In the first of the two analyses, ‘Variants of the dominant taste’, an ‘axis’ of age links the 18–30 modality, bottom left, to the ‘over 60s’ modality in the top right. An ‘axis’ of education is partly perpendicular, running from ‘postgraduate degrees’ in the top left to ‘vocational diplomas, Primary School Certificate [CEP], no qualifications’ in the bottom right. The configuration is the same as that identified earlier for tastes in music. A similar connection between age and education can be found in the ‘Variants of petit-bourgeois taste’ (Bourdieu, 1984 [1979]: 340). Bourdieu’s treatment of Axis 1 and Axis 2 does not take account of age, though there is a very clear generational effect. Age modalities indicate graphically, through their dispersion, their very strong, if not their strongest link to Axis 1 (notwithstanding the position of the individual socio-professional categories), and to Axis 2 in the case of the dominant taste. Bourdieu’s qualification of the second axis as a ‘social trajectory’ axis is problematic. Age, as correlated to the second factor in the two plane diagrams, is identified by Bourdieu, but handled in a particular way: it is removed in favor of an opposition based on social origin i.e. class seniority. Bourdieu writes:
that, as in the case of the dominant taste, the second factor expresses an opposition by age (the oldest are at the top of the second axis and towards the economic pole, the youngest at the bottom of this axis and towards the cultural pole) and, inseparable from this, an opposition by social origin: the children of big or small employers, senior executives or professionals are situated on the positive-value side, the children of manual workers, clerical workers or junior executives on the negative-value side. (Bourdieu, 1984 [1979]: 341)

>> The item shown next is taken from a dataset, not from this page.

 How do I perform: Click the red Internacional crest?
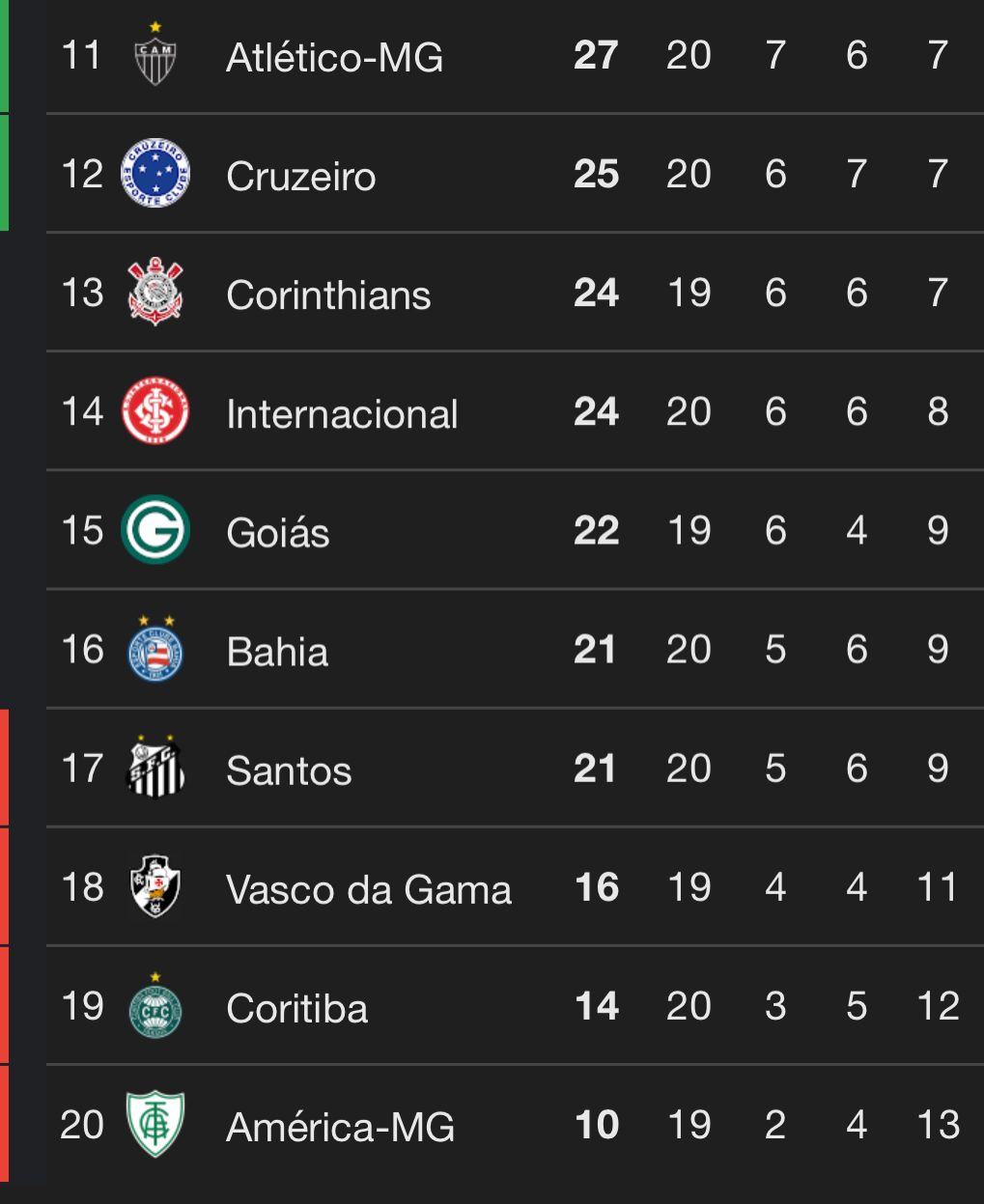click(x=155, y=411)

It is as if, in Distinction, the old enjoy inherited status, while the young are the children of the working classes (Bourdieu, 1984 [1979]: 265–266). In summary, Bourdieu removed age from the analysis and replaced it with social origin i.e. ‘seniority in the bourgeoisie’, which describes Axis 2. In particular, he removed age as a historical and cultural generation corresponding to the frequentation of a body of work and values in relation to the cultural offer at the time.
In Distinction, the generational dimension of the age variable is clearly visible in people’s choice of favorite singer. In the ‘Variants of petit-bourgeois taste’ figure (1984 [1979]: 340), Luis Mariano (born 1914) and Georges Guétary (born 1915) are positioned close to older people (between the over-60s and the 46–60 bracket); between the 46–60s and the 30–45s we find Edith Piaf (born 1915); close to the 30–45s, Georges Brassens (born 1921), Jacques Brel (born 1929); and finally, near the 20 year olds, Françoise Hardy (born 1964). A similar structure is visible near the age modalities for ‘Variants of the dominant taste’, with Françoise Hardy bottom left, Georges Guétary on the right and Luis Mariano at the top.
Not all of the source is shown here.